# Фрагмент текста:
Андрей Сидоренко: Мы прыгали на деревья и кувыркались на асфальте
[10.07.2012]
hotice.ru
Главный тренер «Спартака» Андрей Сидоренко о своем прозвище Золотой диктатор, работе в Освенциме, побеге из Челябинска и странных увольнениях из российских клубов.
— Давайте, сразу проясним вопрос. В газетах вас поочередно называют то белорусским специалистом, то российским тренером.
— Интересно, но когда я жил и работал в Белоруссии, то никто о моем гражданстве не вспоминал, но стоило уехать, так сразу стал белорусским специалистом. Я челябинский. Родился в Челябинске и начинал там. Но паспорт у меня белорусский.
— Начинали вы вместе с Геннадием Цыгуровым, от которого вам постоянно доставалось. Даже он вспоминает до сих пор.
— Ох, доставалось. Цыгуров очень требовательный. За что доставалось? За ошибки. К работе-то я всегда относился добросовестно.
— Дарюс Каспарайтис рассказывал, что в своем втором матче он, пропустив гол, вернулся на скамейку и получил по голове от ветерана. Мол, не пропускай, молодой.
— По голове не били, но выговаривали серьезно. А вот помню, за что однажды Геннадий Цыгуров на меня разозлился. Он был уже заслуженным ветераном, а я только пришел в «Трактор». И на тренировке я против него жестко сыграл. Цыгуров на меня, мол, ты что себе позволяешь! Кинулся драться, но ребята заступились. Я возвращаюсь в раздевалку, думаю, ну сейчас достанется. Однако Цыгуров нормально все воспринял, даже похвалил. У него же прозвище было в команде Бригадир. К нему всегда прислушивались.
— Вы же с Челябинском во время карьеры не слишком хорошо попрощались.
— Да. Каждый год из нашего клуба забирали игроков. За мной ЦСКА гонялся, а я взял и в «Динамо» уехал. Нравилась мне это команда.
— Просто сели в поезд и уехали?
— Ну да, только на самолете. Вообще никого не предупредил, форму не сдал, не рассчитался. Все это на мою карьеру, конечно, повлияло сильно. Но я уж очень хотел играть. В общем, меня дисквалифицировали.

# Исходные строки:
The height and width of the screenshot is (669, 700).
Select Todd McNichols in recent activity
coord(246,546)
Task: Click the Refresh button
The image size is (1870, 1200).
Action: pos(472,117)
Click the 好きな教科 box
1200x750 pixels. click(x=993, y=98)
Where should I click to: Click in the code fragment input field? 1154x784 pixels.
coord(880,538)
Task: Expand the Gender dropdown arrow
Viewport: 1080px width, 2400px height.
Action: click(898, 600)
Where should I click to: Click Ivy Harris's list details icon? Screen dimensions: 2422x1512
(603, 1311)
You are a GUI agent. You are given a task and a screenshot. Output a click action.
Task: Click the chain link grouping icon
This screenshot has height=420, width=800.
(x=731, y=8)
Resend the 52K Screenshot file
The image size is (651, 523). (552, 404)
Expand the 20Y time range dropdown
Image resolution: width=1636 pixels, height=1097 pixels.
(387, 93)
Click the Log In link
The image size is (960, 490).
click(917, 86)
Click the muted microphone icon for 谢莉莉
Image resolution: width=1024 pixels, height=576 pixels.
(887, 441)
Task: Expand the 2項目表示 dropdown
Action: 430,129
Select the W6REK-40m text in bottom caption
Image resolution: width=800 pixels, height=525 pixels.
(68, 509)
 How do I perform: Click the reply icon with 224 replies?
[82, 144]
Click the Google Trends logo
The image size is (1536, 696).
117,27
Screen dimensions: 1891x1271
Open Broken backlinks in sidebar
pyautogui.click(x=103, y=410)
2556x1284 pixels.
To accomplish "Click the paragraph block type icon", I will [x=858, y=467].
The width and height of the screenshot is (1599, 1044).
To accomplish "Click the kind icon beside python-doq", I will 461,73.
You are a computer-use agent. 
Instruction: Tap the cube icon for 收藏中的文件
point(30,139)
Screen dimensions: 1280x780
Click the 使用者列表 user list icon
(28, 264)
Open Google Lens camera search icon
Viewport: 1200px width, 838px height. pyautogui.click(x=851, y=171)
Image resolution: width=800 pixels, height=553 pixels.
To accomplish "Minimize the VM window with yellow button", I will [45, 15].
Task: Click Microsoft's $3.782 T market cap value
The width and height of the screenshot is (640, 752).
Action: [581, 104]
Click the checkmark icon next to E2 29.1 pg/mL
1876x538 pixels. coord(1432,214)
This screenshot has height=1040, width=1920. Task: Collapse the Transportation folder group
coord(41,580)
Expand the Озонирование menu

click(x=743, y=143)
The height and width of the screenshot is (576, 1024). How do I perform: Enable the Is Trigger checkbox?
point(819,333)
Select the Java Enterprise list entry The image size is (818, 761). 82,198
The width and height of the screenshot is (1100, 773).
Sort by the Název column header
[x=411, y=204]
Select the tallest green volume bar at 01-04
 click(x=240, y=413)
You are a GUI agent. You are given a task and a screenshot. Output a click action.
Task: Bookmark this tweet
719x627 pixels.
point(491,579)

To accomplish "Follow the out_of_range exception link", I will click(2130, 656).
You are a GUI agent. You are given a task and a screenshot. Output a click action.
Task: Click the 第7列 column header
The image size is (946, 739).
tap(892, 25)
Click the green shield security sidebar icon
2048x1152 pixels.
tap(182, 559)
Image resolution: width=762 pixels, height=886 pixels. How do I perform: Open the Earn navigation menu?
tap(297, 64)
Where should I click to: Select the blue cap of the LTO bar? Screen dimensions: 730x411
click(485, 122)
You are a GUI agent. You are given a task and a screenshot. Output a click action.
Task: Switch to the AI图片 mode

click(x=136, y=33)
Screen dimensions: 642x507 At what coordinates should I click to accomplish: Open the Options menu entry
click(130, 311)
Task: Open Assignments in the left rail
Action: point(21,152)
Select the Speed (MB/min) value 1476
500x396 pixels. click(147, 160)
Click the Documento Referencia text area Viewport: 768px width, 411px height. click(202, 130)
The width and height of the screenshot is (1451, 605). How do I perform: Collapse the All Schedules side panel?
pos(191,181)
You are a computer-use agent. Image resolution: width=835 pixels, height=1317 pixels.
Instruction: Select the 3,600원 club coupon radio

# Условия задания:
a) Перескажите кратко в виде списка абзац интервью, который начинается словами «По голове не били», и сохраните его основные факты.
b) Продолжите интервью, начав сразу после последней реплики о дисквалификации.

# Ожидаемые ответы:
a)
- Сидоренко по голове не били, но выговаривали серьезно.
- Однажды Геннадий Цыгуров, уже заслуженный ветеран, разозлился на Сидоренко. Тот только пришел в «Трактор» и на тренировке жестко сыграл против него.
- Цыгуров кинулся драться, но ребята заступились.
- В раздевалке Цыгуров воспринял все нормально и даже похвалил.
- В команде у Цыгурова было прозвище Бригадир, к нему всегда прислушивались.

b)
— Руки «Динамо», наверняка, были длинней, чем у челябинских властей.
— Возможно, но все решения принимались на таком уровне, что невозможно было решить вопрос. Там ведь вот еще в чем проблема была. Я учился в институте, был комсоргом команды, а меня призвали в армию, чего делать не имели право. В конце концов, я оказался в Минске, там мне играть разрешили.
— А как вы комсоргом в «Тракторе» стали?
— Ребята выбрали.
— По нынешним меркам, это капитан команды?
— Нет, это просто глава комсомольской организации команды. Мы собирали собрания, обсуждали какие-то вопросы.
— Политинформация?
— Нет, наоборот какие-то хоккейные моменты обсуждали. Ну если случались проступки со стороны игроков, то и эти вопросы выносили на повестку дня.
— Многих отчислили?
— Мы всегда на поруки брали. А что вы удивляетесь, что я комсоргом был? Это обычная ситуация в то время. Знаете, кто был комсоргом в молодежной сборной СССР, когда мы чемпионами мира стали? Игорь Ларионов.
— Но вы были идейным комсомольцем?
— Да тогда особо не задумывался над этим. Система-то была одна, другие мысли в голову не приходили.
***
— Ветераны советского хоккея рассказывают какие-то ужасы о том времени.
— В один из сезонов в Челябинске у меня было в общей сложности два месяца, когда я ночевал дома.
— Все остальное время на базе?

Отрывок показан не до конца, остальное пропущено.